Income-Driven Repayment Renewal
How to Renew Your Income-Driven Repayment Plan
Each year your student loans are on an income-driven repayment plan, you’ll need to send us your income documentation to re-evaluate your repayment plan and qualify for a reduced monthly payment amount. Additionally, you may ask us to recalculate your monthly payment amount at any point during the year if your financial circumstances have changed such as income decreasing or family size increasing.
Follow the instructions below to recalculate your monthly payment amount on your Income-Based (IBR), Income-Contingent (ICR), or Pay As You Earn Repayment Plan.
If you wish to use your previous year’s tax return for your annual income documentation, please visit StudentLoans.gov. After you enter your PIN, verify that your personal information is up to date and follow the steps to complete your application and have it sent to Nelnet. You can expect a response in seven business days.
Re-evaluate by mail
If your prior year tax return does not accurately reflect your current income, download and complete the income-driven repayment plan form below.
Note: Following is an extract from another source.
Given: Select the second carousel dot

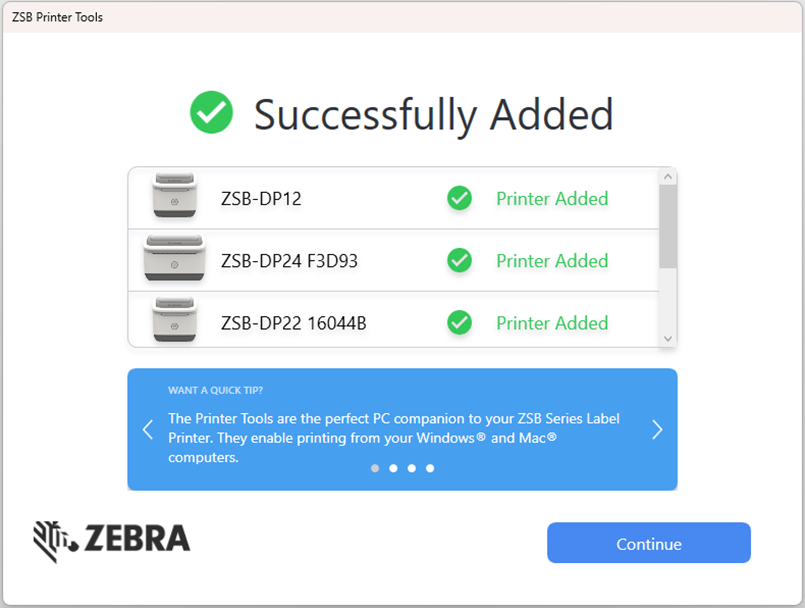Looking at the screenshot, I should (393, 467).
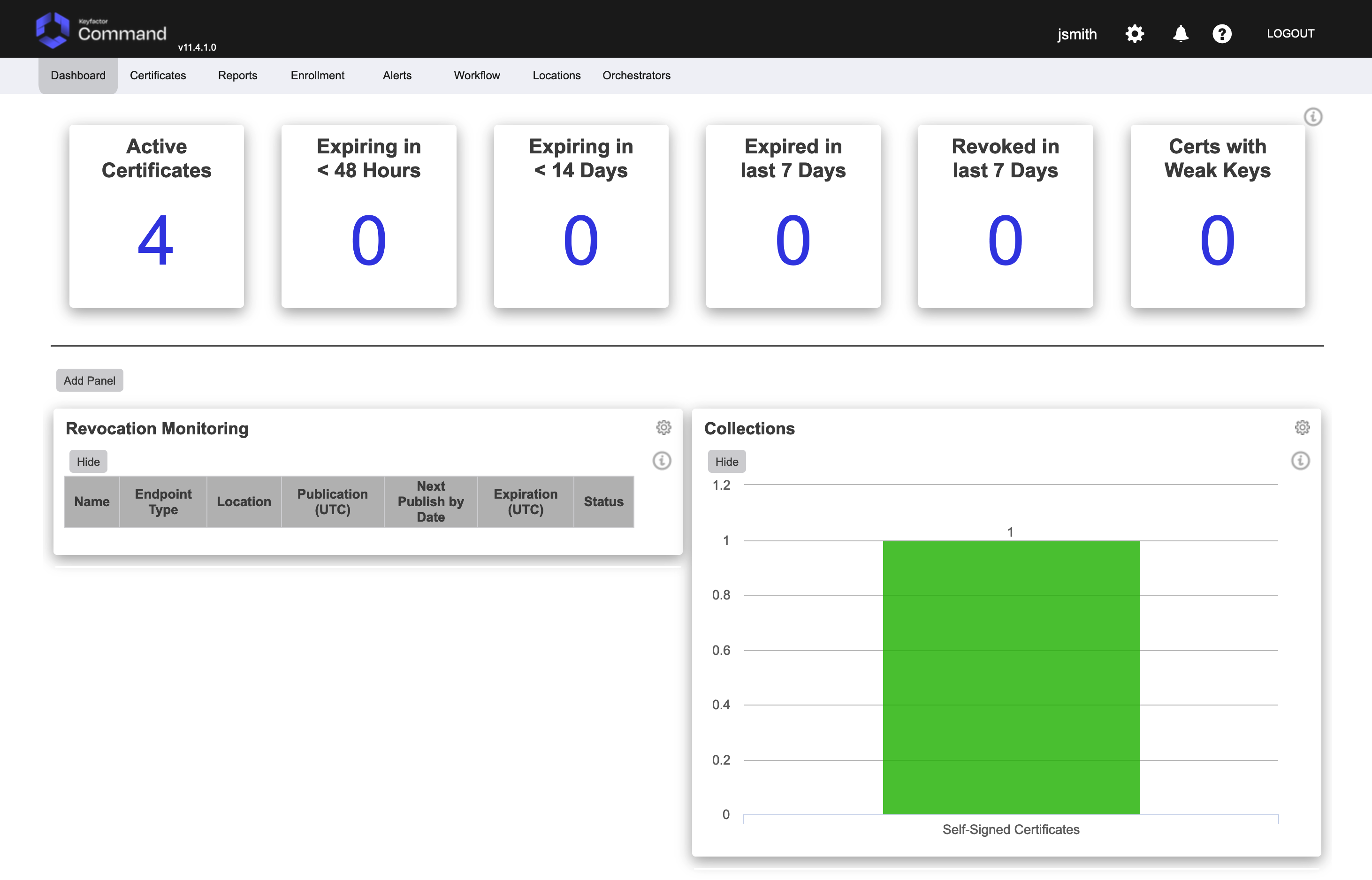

Return the signed form with one piece of supporting documentation (detailed in Section 5 of the form) for all sources of taxable income, including pay frequency, to the address below. Expect a response in seven to 10 business days.
- Download and complete this form (Imprimir la versión en Español).
- Sign your form and return it with your income documentation to:
P.O. Box 82565
Lincoln, NE 68501-2565
Please note, if your federal student loans are already in an income-driven repayment plan and you wish to submit your documentation for annual renewal, no plan selection should be made. Instead, mark the proper box in question 2b.
If it is not yet time to renew your income driven repayment plan but your income has decreased or your family size has increased, do not select a payment plan. Instead check the appropriate box in question 2c to request a recalculation.